Il chiffre à 1 660 millions d’ha (Mha) l’étendue de la dégradation anthropique des terres dont 850 Mha fortement dégradés : 418 Mha en zone aride et 432 Mha en zone humide. Et 810 Mha de manière » légère « . « Les terres agricoles dégradées représentent 29 % de l’ensemble des terres dégradées. Presque un tiers des terres cultivées sans irrigation et près de la moitié des terres irriguées font l’objet d’une dégradation anthropique « , précise le rapport. Ces dommages auraient rejeté, selon les calculs de la FAO, environ 78 gigatonnes de carbone dans l’atmosphère.
L’organisation internationale s’inquiète également d’un bilan hydrique mondial » menacé « . Les ressources en eau renouvelables intérieures provenant des cours d’eau et des aquifères s’élèvent à 44 000 km3/an, tandis que les prélèvements (tous secteurs confondus) dépassent les 4 000 km3/an, soit près de 10 % de ces ressources.
À l’échelle mondiale, les prélèvements d’eau souterraine destinés à l’agriculture irriguée sont estimés à 820 km3 par an, en augmentation de 19 % par rapport à 2010. Ce sont aussi 160 Mha de terres cultivées dans le monde qui sont victimes de la salinisation entraînant « chaque année une perte de productivité sur une superficie de 1,5 million d’hectares « .

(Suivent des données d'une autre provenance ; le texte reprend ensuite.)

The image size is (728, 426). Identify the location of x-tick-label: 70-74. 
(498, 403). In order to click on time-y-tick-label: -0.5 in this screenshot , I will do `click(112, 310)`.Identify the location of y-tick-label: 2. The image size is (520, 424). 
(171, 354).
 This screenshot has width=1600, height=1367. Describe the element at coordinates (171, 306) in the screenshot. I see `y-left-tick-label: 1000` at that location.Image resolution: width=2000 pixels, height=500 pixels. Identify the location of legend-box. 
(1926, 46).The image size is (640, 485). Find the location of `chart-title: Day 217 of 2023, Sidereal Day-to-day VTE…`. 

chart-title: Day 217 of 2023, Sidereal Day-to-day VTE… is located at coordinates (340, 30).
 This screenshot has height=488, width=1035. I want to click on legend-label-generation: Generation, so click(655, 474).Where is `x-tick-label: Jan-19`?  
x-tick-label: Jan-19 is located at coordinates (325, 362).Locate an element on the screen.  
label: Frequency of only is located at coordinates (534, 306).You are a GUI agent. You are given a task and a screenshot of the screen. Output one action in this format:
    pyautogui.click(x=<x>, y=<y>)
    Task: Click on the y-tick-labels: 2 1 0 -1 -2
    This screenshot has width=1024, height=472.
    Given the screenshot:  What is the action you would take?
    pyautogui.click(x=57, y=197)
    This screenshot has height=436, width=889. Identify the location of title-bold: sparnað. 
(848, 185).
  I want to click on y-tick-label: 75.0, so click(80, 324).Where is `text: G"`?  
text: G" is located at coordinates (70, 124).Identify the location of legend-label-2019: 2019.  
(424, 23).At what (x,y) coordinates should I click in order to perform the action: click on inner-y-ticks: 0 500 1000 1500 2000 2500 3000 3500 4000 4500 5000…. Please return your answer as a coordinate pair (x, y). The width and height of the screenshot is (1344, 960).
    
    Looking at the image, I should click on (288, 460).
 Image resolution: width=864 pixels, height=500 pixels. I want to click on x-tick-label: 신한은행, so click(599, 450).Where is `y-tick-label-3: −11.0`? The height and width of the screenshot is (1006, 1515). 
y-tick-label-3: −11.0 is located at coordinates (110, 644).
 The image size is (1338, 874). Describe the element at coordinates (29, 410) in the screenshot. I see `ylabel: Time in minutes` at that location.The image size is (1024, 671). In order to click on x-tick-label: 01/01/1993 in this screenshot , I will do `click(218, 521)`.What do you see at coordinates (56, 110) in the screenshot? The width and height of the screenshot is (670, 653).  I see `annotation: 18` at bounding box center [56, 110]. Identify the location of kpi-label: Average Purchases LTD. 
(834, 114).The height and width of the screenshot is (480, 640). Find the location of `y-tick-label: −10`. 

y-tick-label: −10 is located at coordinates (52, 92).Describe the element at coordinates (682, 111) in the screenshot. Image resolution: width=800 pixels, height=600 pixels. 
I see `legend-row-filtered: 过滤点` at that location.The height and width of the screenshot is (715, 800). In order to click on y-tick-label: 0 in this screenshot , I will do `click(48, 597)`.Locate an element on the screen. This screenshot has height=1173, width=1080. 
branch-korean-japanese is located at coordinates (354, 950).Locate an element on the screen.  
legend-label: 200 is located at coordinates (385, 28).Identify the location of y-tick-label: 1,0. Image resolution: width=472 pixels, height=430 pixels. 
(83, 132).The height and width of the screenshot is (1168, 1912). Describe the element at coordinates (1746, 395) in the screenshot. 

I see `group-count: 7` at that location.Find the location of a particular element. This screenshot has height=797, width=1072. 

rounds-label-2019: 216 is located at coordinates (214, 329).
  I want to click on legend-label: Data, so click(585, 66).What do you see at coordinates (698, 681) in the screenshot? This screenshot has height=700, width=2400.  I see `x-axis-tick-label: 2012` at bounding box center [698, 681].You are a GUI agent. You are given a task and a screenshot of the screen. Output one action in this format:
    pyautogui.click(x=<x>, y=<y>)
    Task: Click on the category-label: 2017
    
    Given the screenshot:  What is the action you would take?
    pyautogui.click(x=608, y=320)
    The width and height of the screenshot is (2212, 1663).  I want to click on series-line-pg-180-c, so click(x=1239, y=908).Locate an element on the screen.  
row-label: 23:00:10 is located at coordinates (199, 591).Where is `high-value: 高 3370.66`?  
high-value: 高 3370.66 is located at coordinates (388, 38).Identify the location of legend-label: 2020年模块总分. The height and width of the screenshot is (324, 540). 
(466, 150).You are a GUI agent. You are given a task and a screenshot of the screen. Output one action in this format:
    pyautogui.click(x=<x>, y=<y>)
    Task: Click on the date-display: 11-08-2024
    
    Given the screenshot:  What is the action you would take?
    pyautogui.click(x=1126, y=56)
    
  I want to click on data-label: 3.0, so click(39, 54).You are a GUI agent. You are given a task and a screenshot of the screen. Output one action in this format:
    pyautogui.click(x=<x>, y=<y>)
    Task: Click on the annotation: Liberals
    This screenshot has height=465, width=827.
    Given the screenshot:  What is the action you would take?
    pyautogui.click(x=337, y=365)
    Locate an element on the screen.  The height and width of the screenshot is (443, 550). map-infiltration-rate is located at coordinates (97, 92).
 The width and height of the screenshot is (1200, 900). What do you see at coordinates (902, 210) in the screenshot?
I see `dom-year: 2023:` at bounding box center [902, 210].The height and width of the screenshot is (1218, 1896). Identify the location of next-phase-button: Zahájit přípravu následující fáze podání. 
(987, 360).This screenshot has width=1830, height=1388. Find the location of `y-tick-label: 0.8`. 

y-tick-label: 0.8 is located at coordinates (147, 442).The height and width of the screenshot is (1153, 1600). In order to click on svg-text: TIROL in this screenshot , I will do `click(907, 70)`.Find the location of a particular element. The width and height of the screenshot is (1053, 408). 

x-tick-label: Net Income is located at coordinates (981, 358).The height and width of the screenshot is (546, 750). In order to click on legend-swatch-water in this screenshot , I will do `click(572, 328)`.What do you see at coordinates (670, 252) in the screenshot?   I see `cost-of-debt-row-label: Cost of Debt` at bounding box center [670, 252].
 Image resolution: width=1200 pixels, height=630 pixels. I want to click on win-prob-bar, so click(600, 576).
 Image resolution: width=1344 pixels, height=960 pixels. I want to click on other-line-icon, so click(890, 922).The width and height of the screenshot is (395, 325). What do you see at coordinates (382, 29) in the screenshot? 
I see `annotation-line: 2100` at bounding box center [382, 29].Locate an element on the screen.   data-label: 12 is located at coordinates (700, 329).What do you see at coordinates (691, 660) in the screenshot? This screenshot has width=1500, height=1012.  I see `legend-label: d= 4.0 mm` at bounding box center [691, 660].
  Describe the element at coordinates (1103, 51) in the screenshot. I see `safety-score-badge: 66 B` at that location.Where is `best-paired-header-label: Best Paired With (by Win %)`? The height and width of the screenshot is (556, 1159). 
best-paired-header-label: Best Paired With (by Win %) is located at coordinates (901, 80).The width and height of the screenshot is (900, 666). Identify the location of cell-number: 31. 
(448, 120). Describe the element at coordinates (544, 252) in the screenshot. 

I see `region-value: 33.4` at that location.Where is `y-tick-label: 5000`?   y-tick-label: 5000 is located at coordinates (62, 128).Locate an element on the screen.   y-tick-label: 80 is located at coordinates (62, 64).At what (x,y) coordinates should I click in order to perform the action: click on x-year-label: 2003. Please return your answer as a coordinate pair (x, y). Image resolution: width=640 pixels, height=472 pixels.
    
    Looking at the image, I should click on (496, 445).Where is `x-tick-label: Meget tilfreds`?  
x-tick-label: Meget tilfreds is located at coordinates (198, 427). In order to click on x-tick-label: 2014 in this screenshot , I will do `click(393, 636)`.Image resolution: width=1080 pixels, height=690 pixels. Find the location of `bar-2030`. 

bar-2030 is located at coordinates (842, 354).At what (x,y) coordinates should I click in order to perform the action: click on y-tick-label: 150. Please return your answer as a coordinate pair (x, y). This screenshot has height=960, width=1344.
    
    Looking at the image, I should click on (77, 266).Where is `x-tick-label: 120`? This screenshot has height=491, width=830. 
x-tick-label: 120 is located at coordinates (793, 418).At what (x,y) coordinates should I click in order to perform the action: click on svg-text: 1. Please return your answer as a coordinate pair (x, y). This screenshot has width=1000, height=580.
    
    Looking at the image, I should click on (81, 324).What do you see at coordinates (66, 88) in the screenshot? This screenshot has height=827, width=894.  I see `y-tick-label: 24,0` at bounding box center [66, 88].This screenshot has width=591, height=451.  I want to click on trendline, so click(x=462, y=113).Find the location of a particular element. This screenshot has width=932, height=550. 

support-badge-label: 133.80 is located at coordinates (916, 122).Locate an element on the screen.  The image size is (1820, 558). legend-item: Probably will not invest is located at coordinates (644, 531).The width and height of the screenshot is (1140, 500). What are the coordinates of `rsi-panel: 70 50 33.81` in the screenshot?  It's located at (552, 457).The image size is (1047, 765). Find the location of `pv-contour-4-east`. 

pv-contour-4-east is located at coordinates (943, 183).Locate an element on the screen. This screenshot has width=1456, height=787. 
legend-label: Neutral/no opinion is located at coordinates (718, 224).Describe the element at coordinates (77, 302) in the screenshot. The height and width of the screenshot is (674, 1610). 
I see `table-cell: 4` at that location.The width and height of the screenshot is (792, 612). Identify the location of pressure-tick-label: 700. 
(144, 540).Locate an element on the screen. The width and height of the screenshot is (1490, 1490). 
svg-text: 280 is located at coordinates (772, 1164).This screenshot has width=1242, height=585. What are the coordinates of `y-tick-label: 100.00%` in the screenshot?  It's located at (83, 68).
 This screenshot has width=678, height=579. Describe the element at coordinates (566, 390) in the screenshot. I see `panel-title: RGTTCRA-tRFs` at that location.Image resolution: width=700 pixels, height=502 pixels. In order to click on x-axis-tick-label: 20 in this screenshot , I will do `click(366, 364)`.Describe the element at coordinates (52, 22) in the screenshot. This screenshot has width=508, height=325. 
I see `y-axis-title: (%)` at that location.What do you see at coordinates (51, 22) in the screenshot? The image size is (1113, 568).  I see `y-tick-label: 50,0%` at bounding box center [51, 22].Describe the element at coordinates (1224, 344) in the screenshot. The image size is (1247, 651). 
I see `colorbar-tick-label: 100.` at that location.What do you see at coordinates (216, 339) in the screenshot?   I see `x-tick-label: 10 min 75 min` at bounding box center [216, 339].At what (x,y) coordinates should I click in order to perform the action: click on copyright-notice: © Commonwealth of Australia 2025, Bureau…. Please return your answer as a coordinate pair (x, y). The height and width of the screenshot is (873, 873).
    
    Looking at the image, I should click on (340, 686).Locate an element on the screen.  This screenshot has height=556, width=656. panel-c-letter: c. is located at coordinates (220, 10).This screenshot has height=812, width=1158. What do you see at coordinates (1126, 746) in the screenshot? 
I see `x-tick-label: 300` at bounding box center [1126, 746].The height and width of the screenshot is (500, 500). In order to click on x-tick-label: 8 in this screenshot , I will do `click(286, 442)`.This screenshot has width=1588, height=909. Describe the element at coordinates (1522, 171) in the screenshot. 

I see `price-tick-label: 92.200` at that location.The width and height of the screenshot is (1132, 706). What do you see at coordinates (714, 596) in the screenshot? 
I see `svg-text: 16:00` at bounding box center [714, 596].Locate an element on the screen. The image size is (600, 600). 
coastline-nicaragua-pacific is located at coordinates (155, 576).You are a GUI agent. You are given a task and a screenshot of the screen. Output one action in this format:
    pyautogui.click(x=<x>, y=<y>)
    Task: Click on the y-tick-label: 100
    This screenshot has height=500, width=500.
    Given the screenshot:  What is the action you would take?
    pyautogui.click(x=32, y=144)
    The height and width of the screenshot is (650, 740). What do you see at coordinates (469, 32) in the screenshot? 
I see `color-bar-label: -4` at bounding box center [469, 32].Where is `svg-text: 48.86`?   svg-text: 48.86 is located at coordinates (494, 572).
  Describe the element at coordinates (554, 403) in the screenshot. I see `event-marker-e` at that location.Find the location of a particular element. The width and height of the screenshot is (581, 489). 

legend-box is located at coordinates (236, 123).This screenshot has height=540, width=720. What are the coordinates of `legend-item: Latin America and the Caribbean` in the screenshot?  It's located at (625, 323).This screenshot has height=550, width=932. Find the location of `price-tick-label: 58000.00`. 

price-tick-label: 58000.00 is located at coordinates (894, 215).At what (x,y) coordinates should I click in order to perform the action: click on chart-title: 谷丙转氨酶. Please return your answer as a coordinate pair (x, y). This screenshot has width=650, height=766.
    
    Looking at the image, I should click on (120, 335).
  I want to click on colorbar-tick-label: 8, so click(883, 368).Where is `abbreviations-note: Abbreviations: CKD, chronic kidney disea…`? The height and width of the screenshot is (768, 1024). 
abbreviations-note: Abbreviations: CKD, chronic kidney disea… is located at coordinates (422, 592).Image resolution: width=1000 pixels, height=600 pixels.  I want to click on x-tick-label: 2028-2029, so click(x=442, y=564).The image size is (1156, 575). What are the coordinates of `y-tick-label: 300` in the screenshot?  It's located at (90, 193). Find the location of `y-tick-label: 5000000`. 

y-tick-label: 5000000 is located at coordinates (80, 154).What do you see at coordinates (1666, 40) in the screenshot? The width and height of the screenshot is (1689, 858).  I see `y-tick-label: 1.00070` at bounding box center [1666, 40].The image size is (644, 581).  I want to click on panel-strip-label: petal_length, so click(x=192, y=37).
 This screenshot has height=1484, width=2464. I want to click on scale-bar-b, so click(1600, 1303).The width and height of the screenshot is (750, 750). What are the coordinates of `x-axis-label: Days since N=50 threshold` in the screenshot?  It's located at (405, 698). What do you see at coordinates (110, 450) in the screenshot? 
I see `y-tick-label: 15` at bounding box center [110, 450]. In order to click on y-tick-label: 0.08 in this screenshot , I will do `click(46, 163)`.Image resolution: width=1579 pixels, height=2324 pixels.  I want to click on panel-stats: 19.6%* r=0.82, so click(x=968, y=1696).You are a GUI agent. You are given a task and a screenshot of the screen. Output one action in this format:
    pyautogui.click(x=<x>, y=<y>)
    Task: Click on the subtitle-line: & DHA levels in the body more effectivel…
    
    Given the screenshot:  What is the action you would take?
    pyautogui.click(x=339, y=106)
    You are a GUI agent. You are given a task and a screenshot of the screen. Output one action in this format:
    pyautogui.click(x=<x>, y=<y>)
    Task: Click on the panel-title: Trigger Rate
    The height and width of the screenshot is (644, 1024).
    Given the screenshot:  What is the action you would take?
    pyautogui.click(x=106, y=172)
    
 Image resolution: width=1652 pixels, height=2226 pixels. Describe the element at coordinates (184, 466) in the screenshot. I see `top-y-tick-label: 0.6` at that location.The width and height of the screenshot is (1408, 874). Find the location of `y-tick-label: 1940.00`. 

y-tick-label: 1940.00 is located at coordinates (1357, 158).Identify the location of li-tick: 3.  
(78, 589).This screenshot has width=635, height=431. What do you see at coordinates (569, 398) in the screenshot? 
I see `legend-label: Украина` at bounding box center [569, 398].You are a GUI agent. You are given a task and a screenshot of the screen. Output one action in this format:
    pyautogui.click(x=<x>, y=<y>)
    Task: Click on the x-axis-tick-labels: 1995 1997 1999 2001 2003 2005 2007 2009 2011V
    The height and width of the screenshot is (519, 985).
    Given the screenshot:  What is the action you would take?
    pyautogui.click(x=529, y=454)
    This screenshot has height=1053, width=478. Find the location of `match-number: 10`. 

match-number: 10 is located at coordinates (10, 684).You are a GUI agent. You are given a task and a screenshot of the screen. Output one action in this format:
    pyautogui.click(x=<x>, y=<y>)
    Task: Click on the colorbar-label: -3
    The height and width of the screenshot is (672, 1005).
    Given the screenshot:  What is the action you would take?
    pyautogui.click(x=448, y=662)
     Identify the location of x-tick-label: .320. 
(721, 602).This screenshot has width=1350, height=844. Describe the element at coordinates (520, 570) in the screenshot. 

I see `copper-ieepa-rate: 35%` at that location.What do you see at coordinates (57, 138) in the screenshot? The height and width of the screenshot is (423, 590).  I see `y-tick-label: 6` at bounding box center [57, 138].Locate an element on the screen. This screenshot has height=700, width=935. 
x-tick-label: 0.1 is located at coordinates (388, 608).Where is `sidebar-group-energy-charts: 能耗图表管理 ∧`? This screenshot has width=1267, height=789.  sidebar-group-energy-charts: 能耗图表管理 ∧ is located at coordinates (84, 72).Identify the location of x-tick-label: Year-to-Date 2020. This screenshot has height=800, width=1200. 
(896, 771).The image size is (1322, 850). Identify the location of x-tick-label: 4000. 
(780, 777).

Le rapport pointe aussi la pollution de l’eau » qui est en train de devenir un problème mondial, qui touche directement la santé, le développement économique et la sécurité alimentaire « .
La FAO établit un certain nombre de recommandations dont la mise en place d’une gouvernance inclusive des terres et de l’eau, l’application des solutions intégrées à grande échelle ou encore l’adoption de technologies innovantes. Elle s’appuie sur de nombreuses réalisations qui ont porté leurs fruits à une échelle plus ou moins grande, que ce soit en Asie ou en Afrique.